Imhof contra-argumentou as colocações da vereadora. Ele afirmou não haver registro de restrição às bisnagas coletivas em nenhuma cidade vizinha a Brusque. “A gente não vê casos que acabam gerando sérios agravos à saúde da população”, observou o líder do governo municipal, para quem a fiscalização realizada pela Vigilância Sanitária seria suficiente para o controle das condições e dos procedimentos de higienização de materiais nos estabelecimentos. “Hoje, só Brusque restringe a utilização desse tipo de [recipiente de] condimentos”, disse. “A gente já vê inúmeros estabelecimentos utilizando, mas de maneira obscura, contrariando a regulamentação municipal”, emendou. O objetivo é dar a liberdade da pessoa poder utilizar esse tipo de recipiente”, concluiu o vereador.

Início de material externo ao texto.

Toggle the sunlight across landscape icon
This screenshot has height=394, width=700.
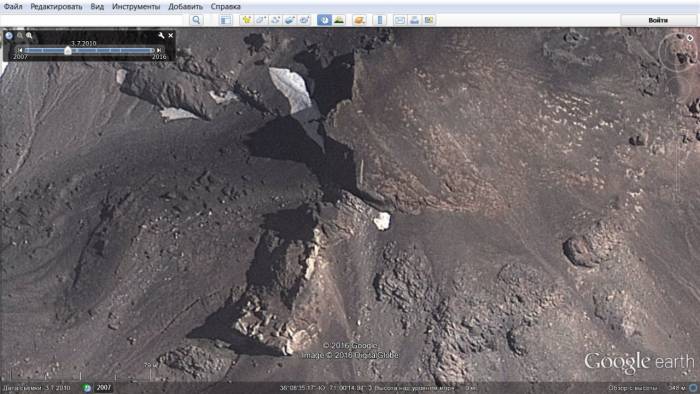pyautogui.click(x=339, y=20)
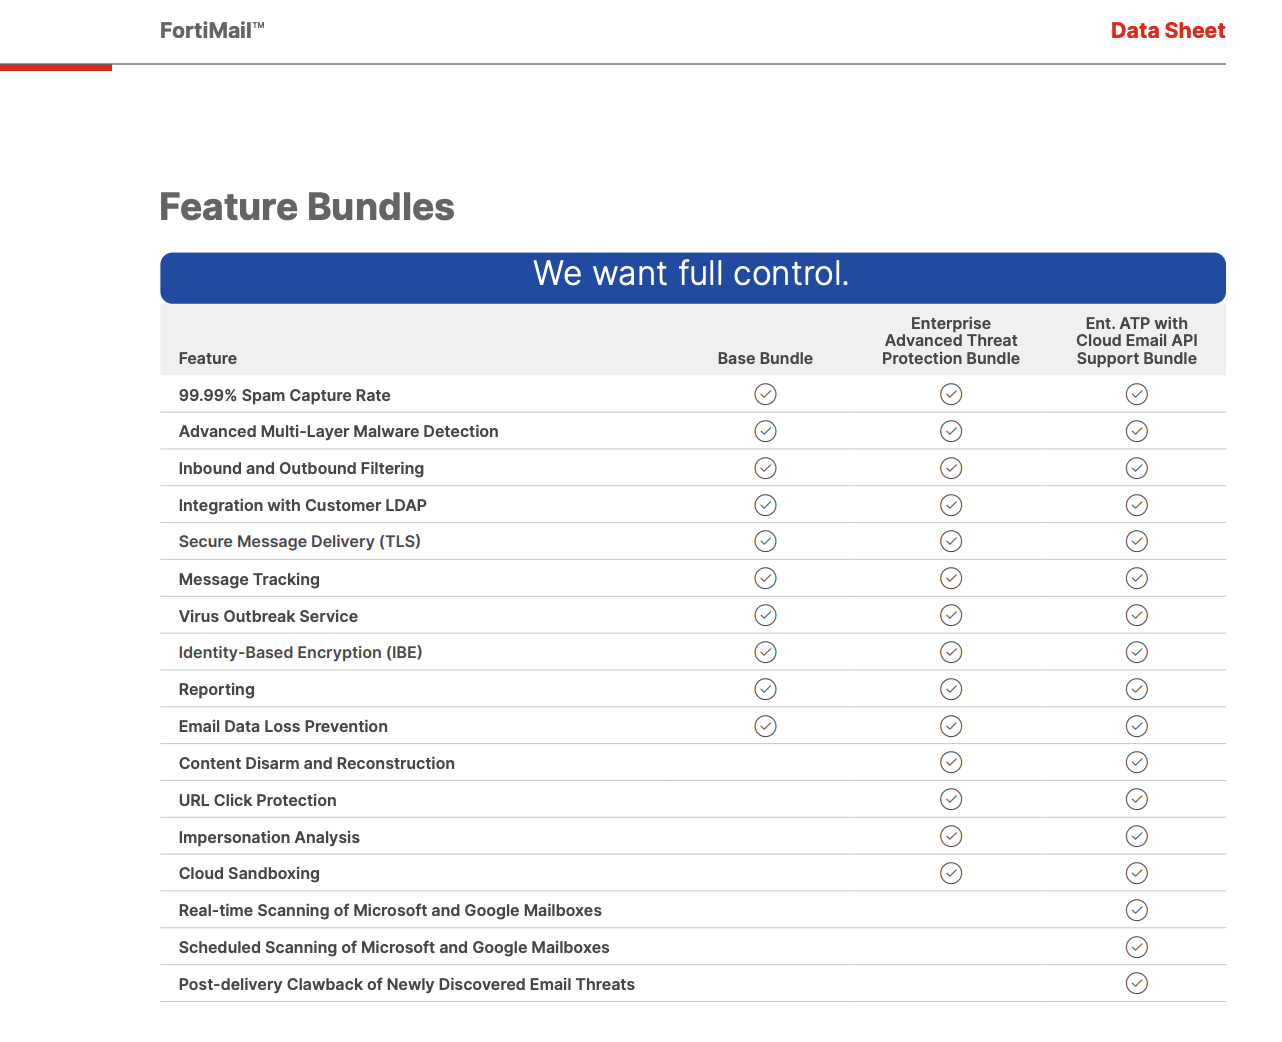Click the FortiMail title in header
This screenshot has height=1042, width=1282.
click(212, 30)
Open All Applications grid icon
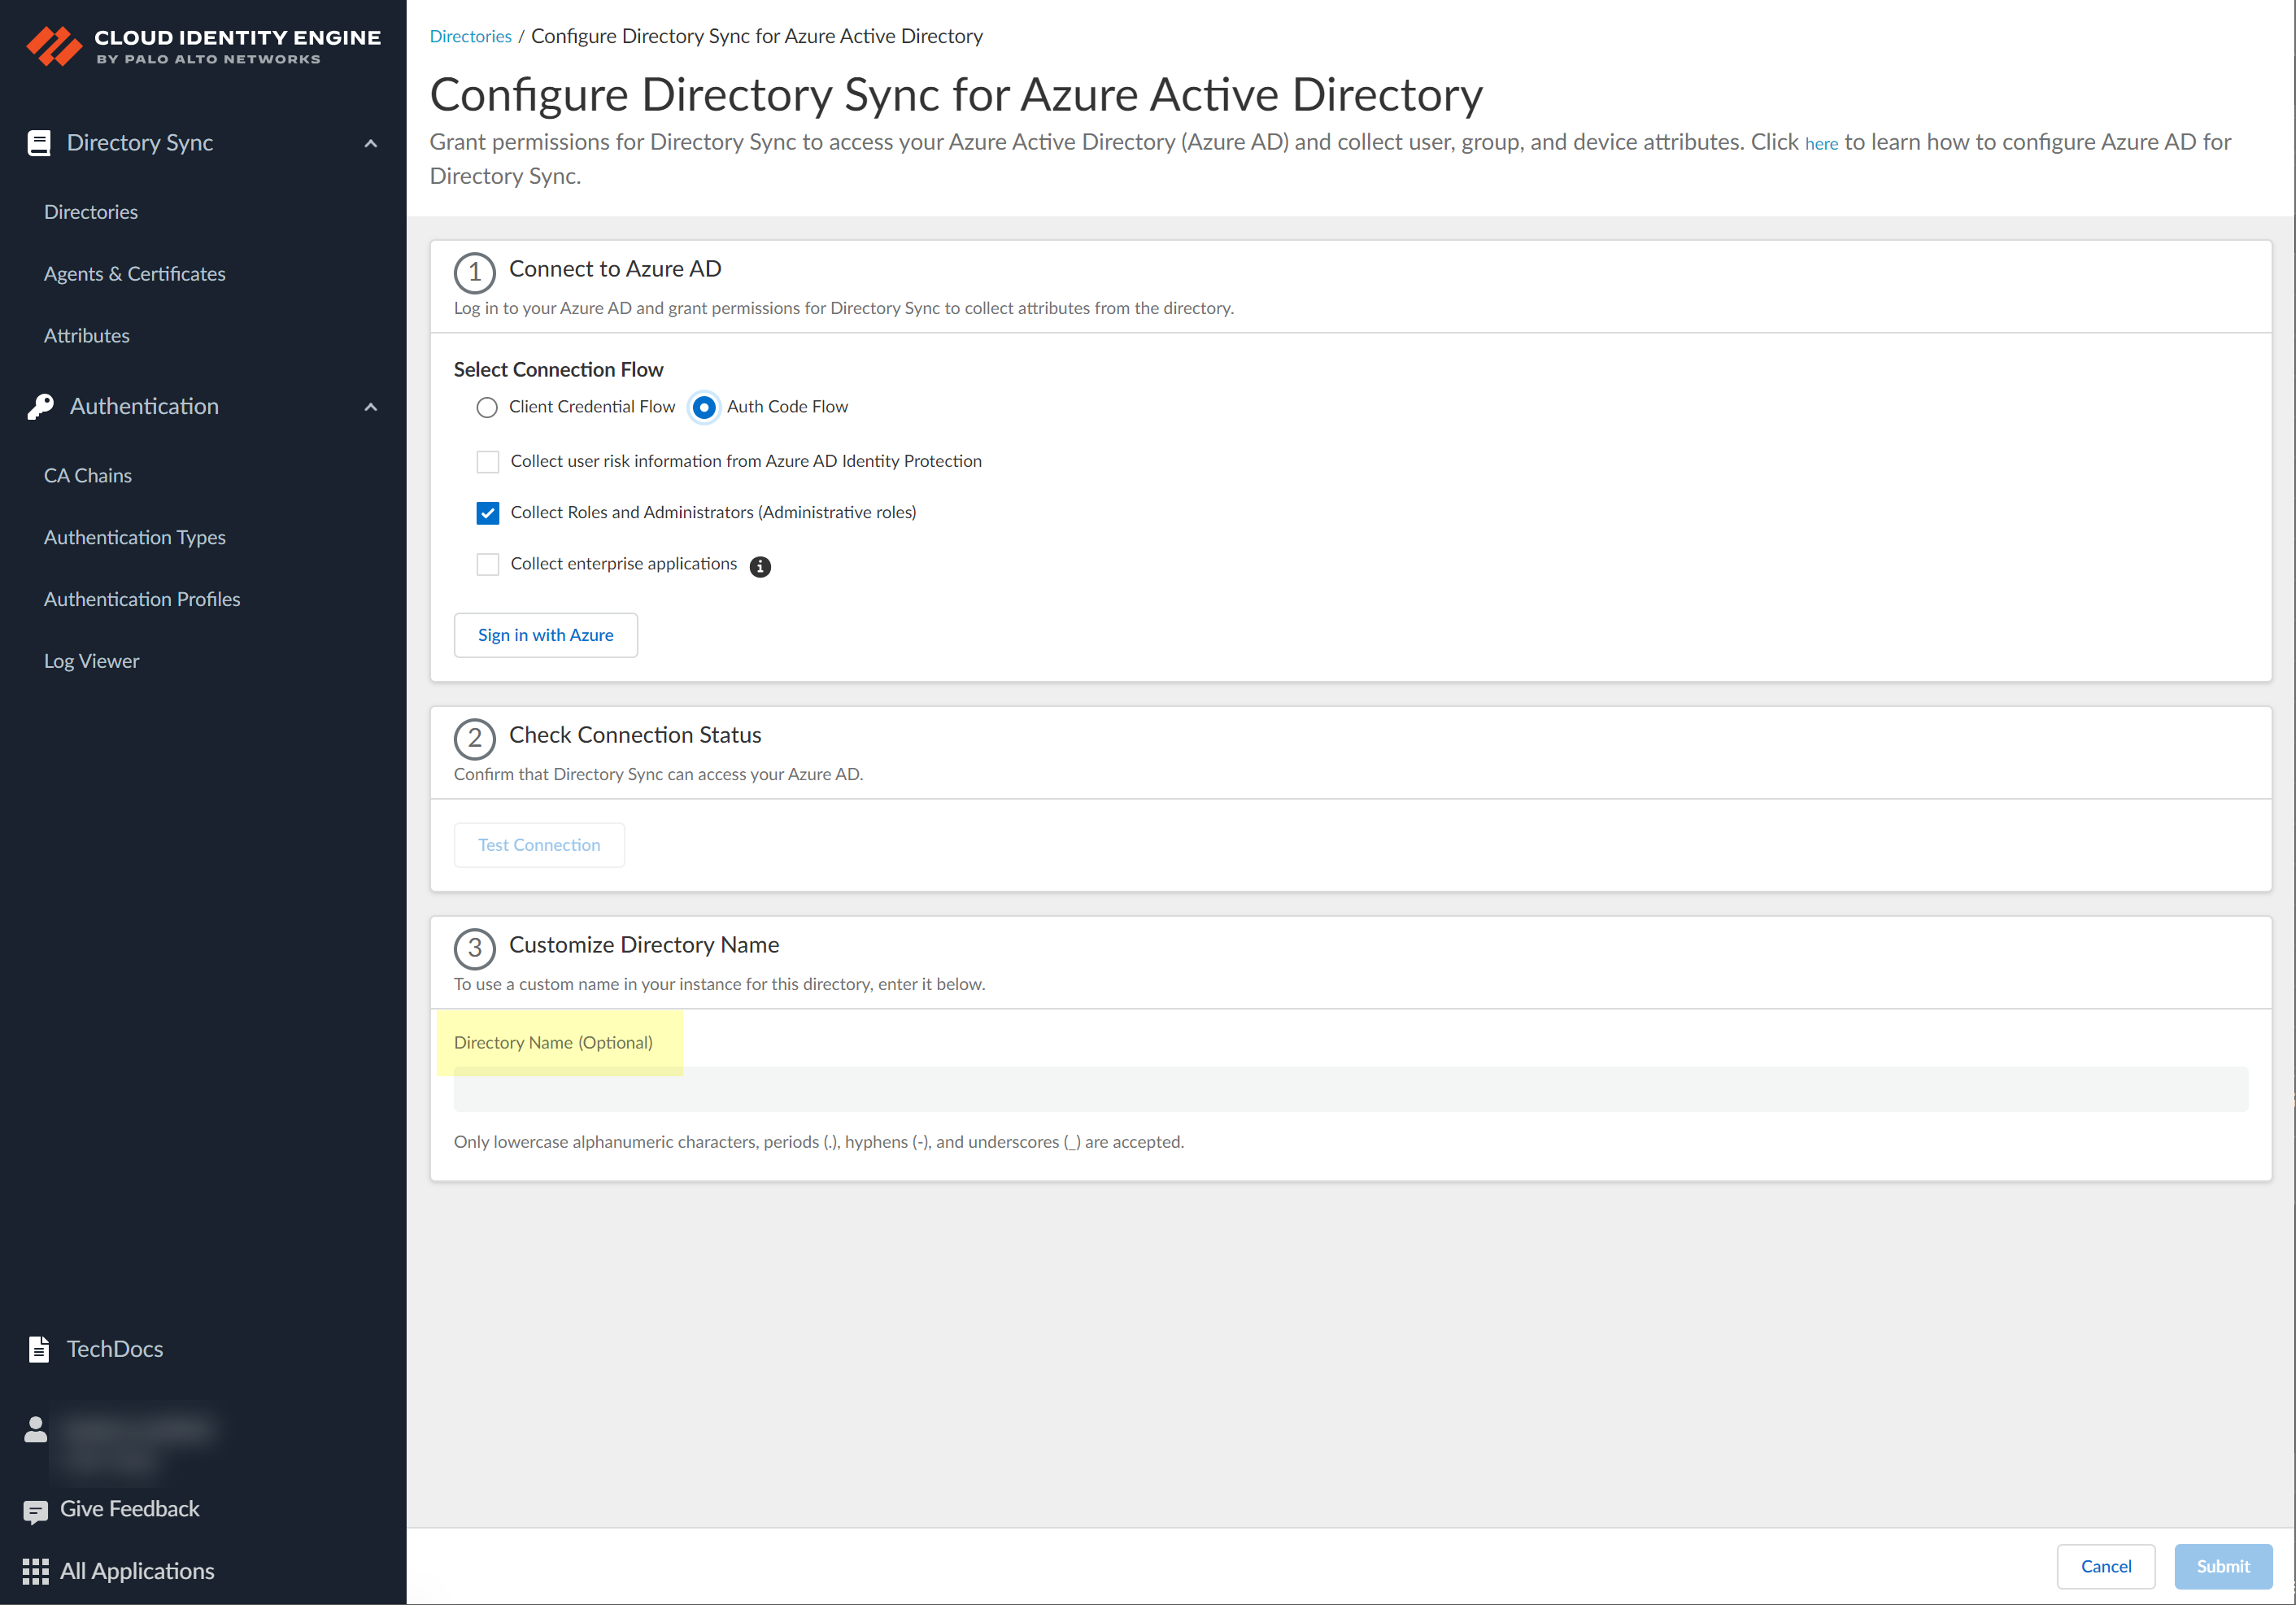2296x1605 pixels. (36, 1570)
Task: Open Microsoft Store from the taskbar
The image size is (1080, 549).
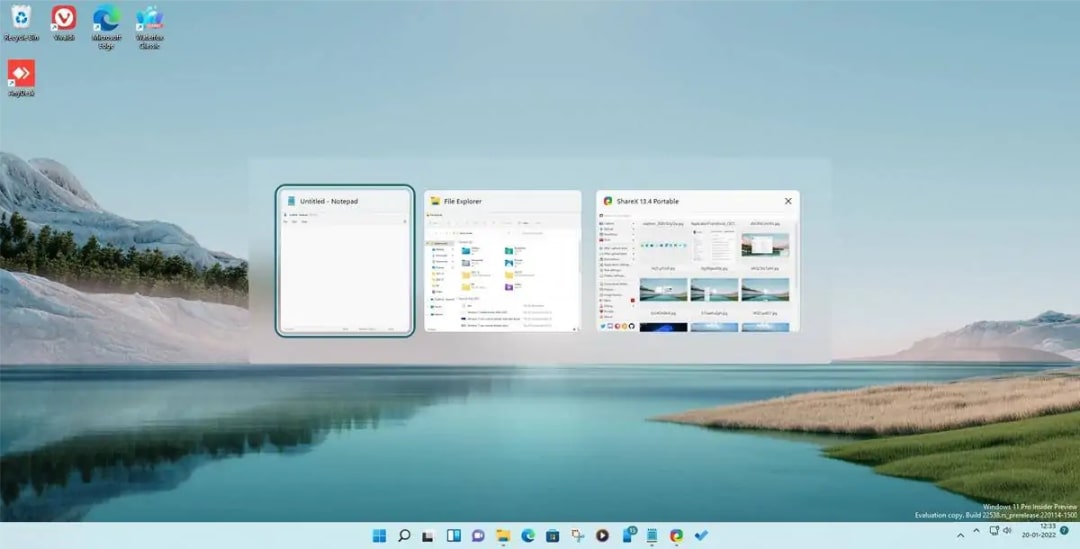Action: [x=552, y=535]
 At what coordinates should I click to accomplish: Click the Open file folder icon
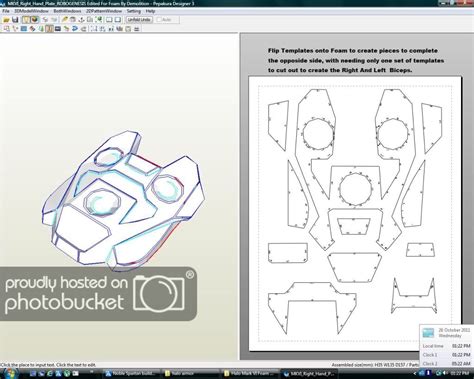6,20
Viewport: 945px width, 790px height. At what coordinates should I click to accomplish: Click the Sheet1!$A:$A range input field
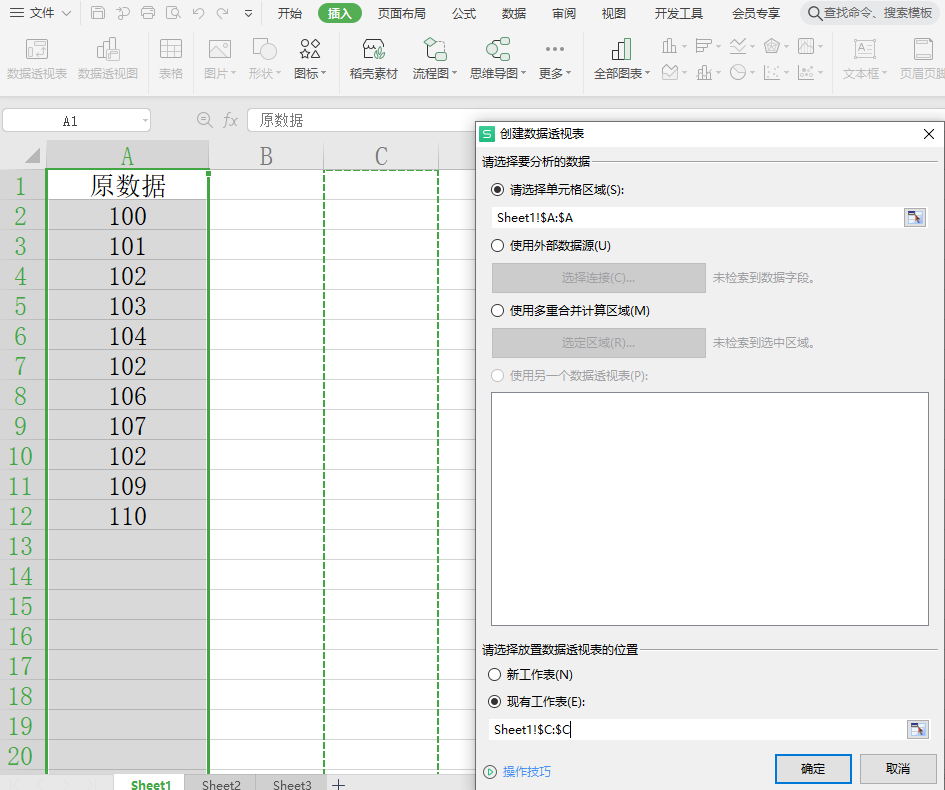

Alessandro Simas (DEM) declarou compreender as observações de Marlina, mas discordou da opinião da vereadora e apoiou a aprovação do projeto. “Em relação ao risco, sou muito mais [favorável a] comer a maionese da bisnaguinha do Seu Pedro Venzon do que aqueles sachezinhos de algumas coisas que a gente não sabe de onde vêm e o que a gente vê diariamente noticiado [é que] não tem segurança da forma como são feitos”, comparou. “Particularmente, entendo que em momento algum esse projeto vai trazer um risco maior à sociedade do que ela já corre com qualquer situação nesse sentido”, prosseguiu.

“Tenho a preocupação, logicamente, mas se tu vais comer um lanche, um cachorro-quente, um x-salada, de qualquer lugar, entregue em casa ou no presencial, ele também é preparado com ingredientes e molhos que tu não sabes se está na geladeira, na temperatura certa, se está bom ou estragado. Tudo tem um risco e os produtos industrializados são muito mais perigosos do que os caseiros”, afirmou em aparte André Rezini (Republicanos).

Deivis da Silva, o Deivis Junior (MDB) também se colocou a favor da matéria. “Acredito que é mais uma opção para as pessoas que vão a lanchonetes e bares. Tem a opção do sachê, que continua, e agora a da bisnaga, com a maionese caseira”, pontuou.

Placar de votação

Posto em votação, o PL nº 50/2021 recebeu 12 votos favoráveis e dois votos contrários – o de Marlina e o de Ivan Martins (DEM). Por se tratar de um projeto de lei ordinária, o presidente Simas só votaria para fins de desempate. O placar e os votos foram os mesmos registrados na primeira votação. Previamente às deliberações do plenário, o texto havia recebido pareceres favoráveis das comissões de Constituição, Legislação e Redação (CCLR) e de Serviços Públicos (CSP).